In addition to Kerouac and Bukowski, literary influences include Nelson Algren, John Rechy and Hubert Selby Jr. Bowman notes the influence of crime writers like Dashiell Hammett and John D. Macdonald. Waits says that "for a songwriter, Dylan is as essential as a hammer and nails and saw are to a carpenter." Musical influences include Randy Newman and Dr. John. He has praised Merle Haggard: "Want to learn how to write songs? Listen to Merle Haggard." He is an opera lover; he recalls hearing Puccini's "Nessun dorma" "in the kitchen at Coppola's with Raul Julia one night, and it changed my life, that particular Aria. I had never heard it. He asked me if I had ever heard it, and I said no, and he was like, as if I said I've never had spaghetti and meatballs - 'Oh My God, Oh My God!'-and he grabbed me and he brought me into the jukebox (there was a jukebox in the kitchen) and he put that on and he just kind of left me there. It was like giving a cigar to a five-year old." A jazz influence is Thelonious Monk: "He almost sounded like a kid taking piano lessons. I could relate to that when I first started playing the piano, because he was decomposing the music while he was playing it." One of Waits's own favorite descriptions of his vocal style was "Louis Armstrong and Ethel Merman meeting in Hell."

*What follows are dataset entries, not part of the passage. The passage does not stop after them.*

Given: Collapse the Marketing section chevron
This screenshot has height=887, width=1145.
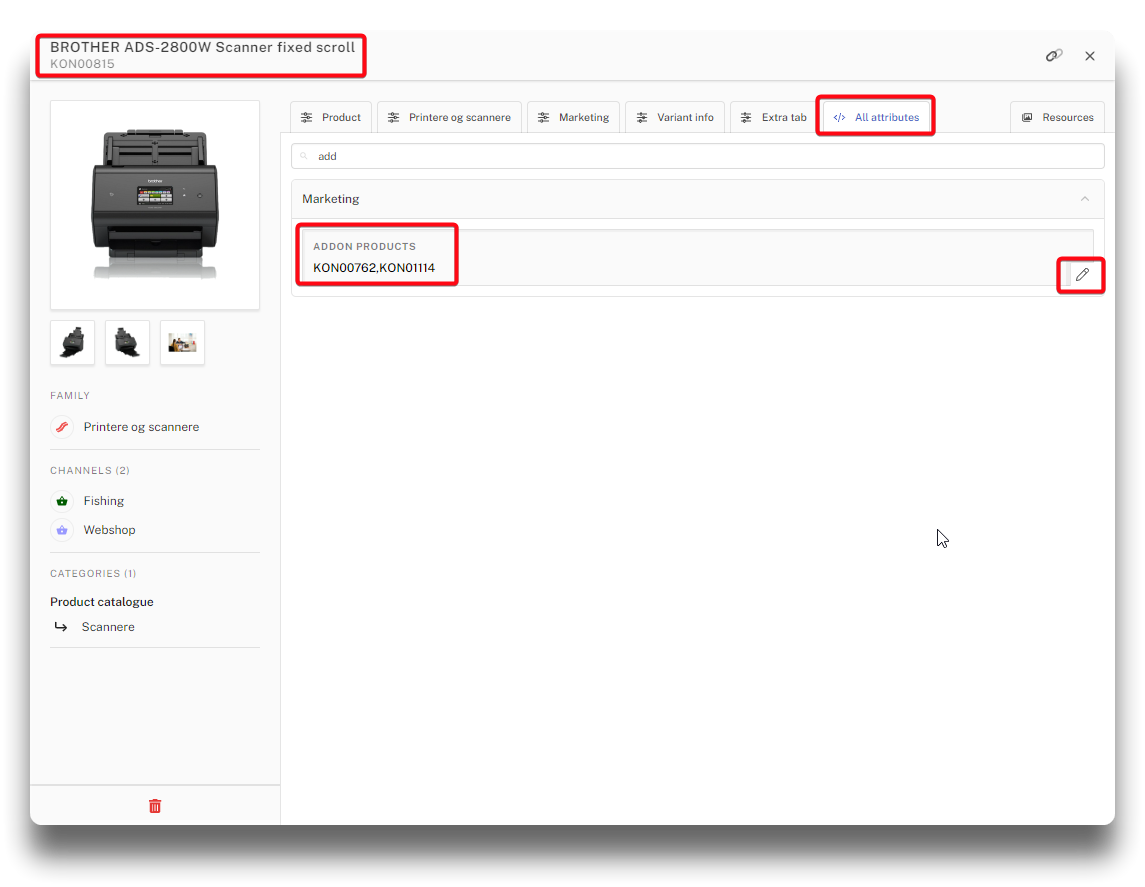Looking at the screenshot, I should pyautogui.click(x=1085, y=199).
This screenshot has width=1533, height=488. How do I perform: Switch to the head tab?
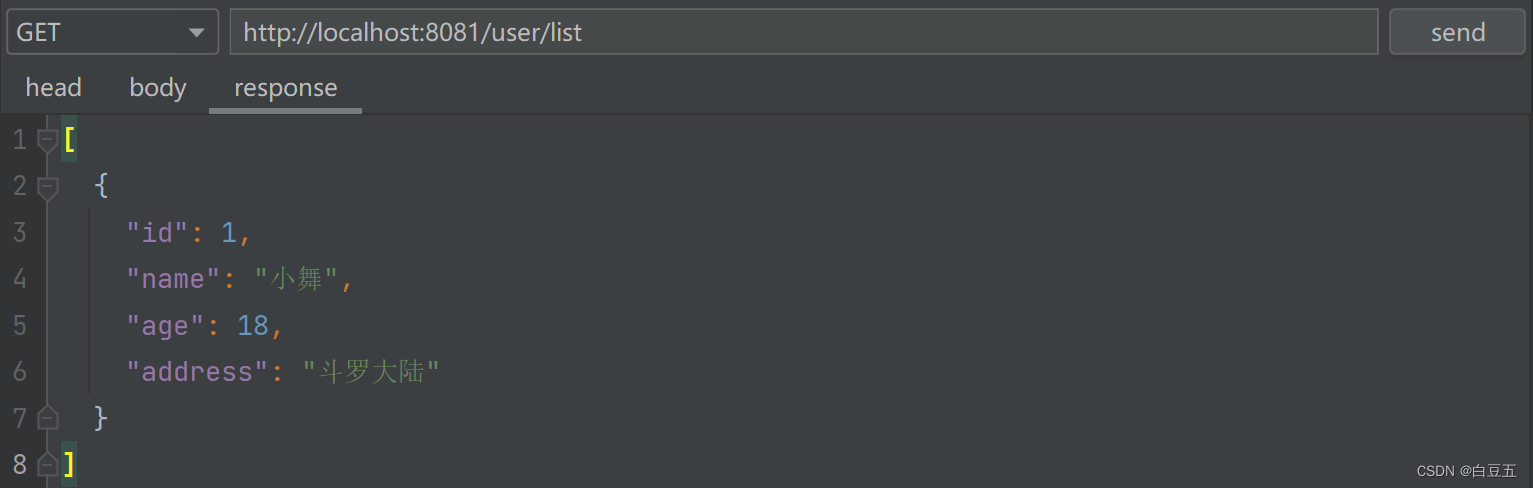53,88
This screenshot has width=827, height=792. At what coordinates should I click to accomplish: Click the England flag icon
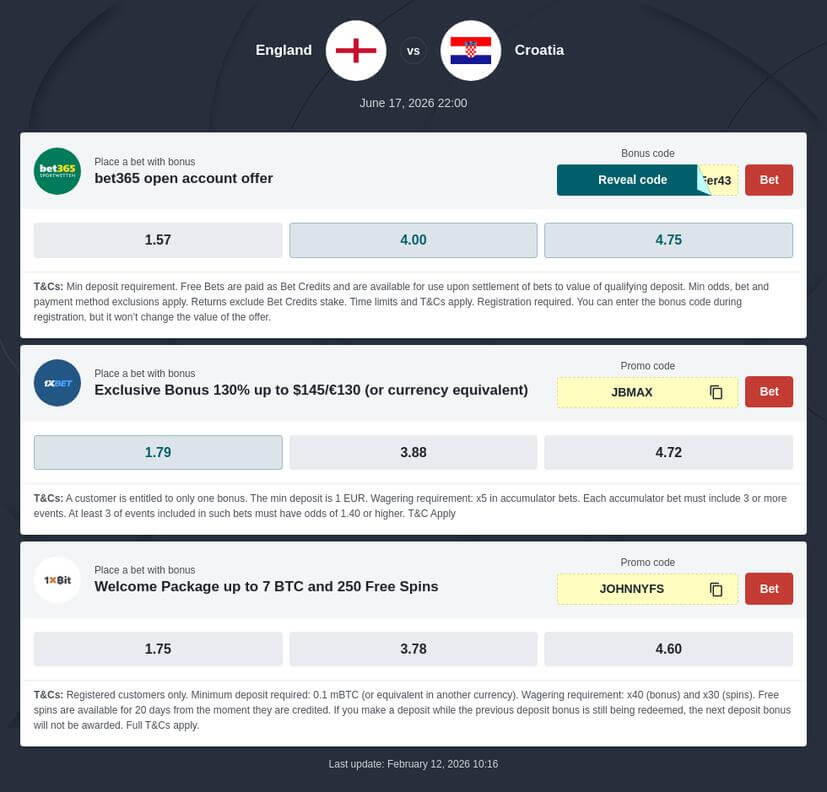click(355, 50)
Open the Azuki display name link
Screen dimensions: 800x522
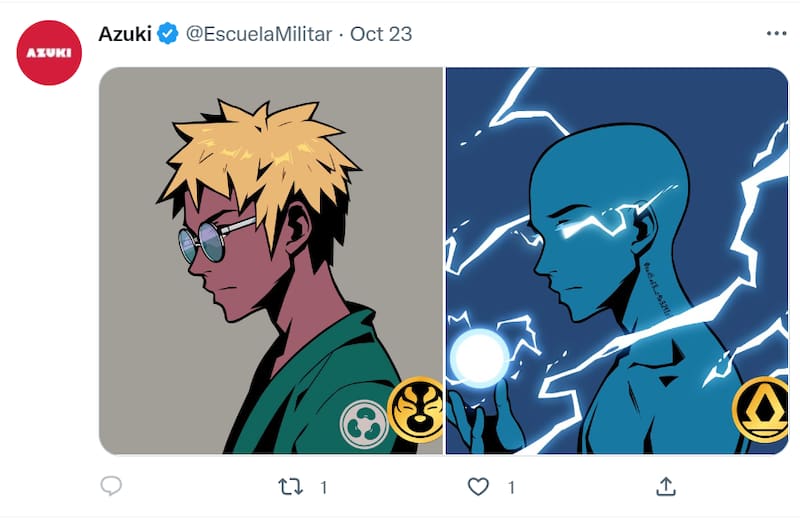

He is known for his eclectic use of instruments, some of his own devising. On Swordfishtrombones, his orchestration included talking drums, bagpipes, banjo, bass marimba and glass harmonica; on Rain Dogs, accordion and harmonium; on Franks Wild Years, glockenspiel, Mellotron, Farfisa and Optigan; on Bone Machine and Mule Variations, the Chamberlin; on The Black Rider, the singing saw; on Alice, the Stroh violin; on Blood Money, a 57-whistle pneumatic calliope and an Indonesian seedpod.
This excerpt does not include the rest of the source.